Is there a (possibly low level) method accessible from C# that would make enumeration of files/folders at least partially faster?
As requested in the comment, my current code (just a scheme with irrelevant parts trimmed):
private IEnumerable<IndexedEntity> RecurseFolder(string indexedFolder)
{
//for a single extension:
string[] files = Directory.GetFiles(indexedFolder, extensionFilter);
foreach (string file in files)
{
yield return ProcessFile(file);
}
foreach (string directory in Directory.GetDirectories(indexedFolder))
{
//recursively process all subdirectories
foreach (var ie in RecurseFolder(directory))
{
yield return ie;
}
}
}
如果你对这篇内容有疑问,欢迎到本站社区发帖提问 参与讨论,获取更多帮助,或者扫码二维码加入 Web 技术交流群。
绑定邮箱获取回复消息
由于您还没有绑定你的真实邮箱,如果其他用户或者作者回复了您的评论,将不能在第一时间通知您!
发布评论
评论(2)
在.NET 4.0中,有内置的可枚举文件列表方法< /a>;因为这并不遥远,我会尝试使用它。这可能是一个因素,特别是如果您有大量填充的文件夹(需要大型阵列分配)。
如果深度是问题,我会考虑展平您的方法以使用本地堆栈/队列和单个迭代器块。这将减少用于枚举深层文件夹的代码路径:
迭代该过程,从结果创建您的 ProcessFile。
In .NET 4.0, there are inbuilt enumerable file listing methods; since this isn't far away, I would try using that. This might be a factor in particular if you have any folders that are massively populated (requiring a large array allocation).
If depth is the issue, I would consider flattening your method to use a local stack/queue and a single iterator block. This will reduce the code path used to enumerate the deep folders:
Iterate that, creating your
ProcessFile
s from the results.如果您认为 .NET 实现导致了问题,那么我建议您使用 winapi 调用 _findfirst、_findnext 等。
在我看来,.NET 需要大量内存,因为列表在每次调用时都被完全复制到数组中。目录级别 - 因此,如果您的目录结构有 10 层深,那么您在任何给定时刻都有 10 个版本的数组文件,并且为结构中的每个目录分配/释放该数组。
使用与 _findfirst 等相同的递归技术只需要在每个递归级别保留目录结构中某个位置的句柄。

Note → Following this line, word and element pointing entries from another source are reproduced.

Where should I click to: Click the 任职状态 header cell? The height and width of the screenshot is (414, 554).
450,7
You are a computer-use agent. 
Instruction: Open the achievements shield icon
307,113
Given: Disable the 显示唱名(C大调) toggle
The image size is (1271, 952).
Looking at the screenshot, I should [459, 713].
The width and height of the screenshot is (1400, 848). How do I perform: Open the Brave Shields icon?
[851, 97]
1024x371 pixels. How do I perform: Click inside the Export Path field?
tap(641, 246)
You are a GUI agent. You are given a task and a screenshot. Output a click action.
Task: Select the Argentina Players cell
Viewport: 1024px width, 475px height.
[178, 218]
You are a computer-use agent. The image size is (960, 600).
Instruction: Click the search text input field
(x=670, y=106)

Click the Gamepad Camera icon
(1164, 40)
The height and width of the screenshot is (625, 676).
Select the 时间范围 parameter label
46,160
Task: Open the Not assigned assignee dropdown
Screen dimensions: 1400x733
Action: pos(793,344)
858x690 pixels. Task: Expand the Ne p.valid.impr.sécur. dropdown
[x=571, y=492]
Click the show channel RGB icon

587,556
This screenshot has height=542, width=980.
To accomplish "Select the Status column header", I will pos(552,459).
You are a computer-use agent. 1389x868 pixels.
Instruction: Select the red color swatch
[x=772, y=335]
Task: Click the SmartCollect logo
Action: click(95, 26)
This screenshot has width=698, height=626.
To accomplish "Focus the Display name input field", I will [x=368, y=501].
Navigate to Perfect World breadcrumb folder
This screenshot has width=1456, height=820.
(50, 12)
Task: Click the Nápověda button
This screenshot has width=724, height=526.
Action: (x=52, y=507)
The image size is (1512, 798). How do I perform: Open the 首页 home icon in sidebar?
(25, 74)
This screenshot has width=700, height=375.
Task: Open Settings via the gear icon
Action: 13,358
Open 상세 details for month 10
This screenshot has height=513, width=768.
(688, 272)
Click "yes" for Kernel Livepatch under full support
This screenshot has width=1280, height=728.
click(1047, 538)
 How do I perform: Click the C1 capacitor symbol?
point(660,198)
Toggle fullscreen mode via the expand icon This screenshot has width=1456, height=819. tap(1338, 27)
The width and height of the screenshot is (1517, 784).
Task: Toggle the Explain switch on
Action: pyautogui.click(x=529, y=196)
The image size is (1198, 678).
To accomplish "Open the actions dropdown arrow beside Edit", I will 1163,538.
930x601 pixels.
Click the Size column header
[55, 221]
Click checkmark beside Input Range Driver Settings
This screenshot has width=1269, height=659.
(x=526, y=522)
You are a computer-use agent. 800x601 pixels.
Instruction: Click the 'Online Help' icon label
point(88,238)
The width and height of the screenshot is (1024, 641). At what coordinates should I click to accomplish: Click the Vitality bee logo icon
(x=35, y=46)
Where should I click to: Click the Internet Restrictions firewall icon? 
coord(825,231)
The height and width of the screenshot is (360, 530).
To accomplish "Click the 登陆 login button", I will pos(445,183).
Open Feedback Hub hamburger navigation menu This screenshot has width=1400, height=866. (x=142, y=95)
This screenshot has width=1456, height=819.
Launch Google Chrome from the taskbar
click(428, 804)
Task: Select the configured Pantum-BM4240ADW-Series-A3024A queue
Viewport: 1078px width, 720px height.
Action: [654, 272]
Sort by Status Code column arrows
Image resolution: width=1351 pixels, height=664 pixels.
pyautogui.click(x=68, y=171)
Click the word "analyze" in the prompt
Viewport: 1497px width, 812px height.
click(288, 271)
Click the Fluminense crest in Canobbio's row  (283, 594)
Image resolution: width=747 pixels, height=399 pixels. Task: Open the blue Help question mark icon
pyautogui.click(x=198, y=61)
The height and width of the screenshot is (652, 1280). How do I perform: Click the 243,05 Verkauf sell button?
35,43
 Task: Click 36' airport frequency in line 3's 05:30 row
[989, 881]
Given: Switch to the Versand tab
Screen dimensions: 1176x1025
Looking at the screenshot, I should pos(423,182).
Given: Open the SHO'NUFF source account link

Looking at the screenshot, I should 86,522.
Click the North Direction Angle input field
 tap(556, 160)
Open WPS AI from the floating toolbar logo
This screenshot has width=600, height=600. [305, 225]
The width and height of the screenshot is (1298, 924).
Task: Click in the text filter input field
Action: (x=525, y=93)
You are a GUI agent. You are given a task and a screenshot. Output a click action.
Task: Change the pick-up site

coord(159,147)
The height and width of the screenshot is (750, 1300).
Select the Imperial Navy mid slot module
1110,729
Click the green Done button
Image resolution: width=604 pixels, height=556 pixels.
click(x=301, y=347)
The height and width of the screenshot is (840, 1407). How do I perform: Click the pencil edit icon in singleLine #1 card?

If you believe that the .NET implementation is causing the problem then I suggest that you use the winapi calls _findfirst, _findnext etc.
It seems to me that .NET requires a lot of memory for because the lists are completely copied into the arrays at each level of directory - so if your directory structure is 10 levels deep you have 10 versions of the array files at any given moment and an allocation/deallocation of this array for every directory in the structure.
Using the same recursive technique with _findfirst etc will only require that handles to a position in the directory structure be kept at every level of recursion.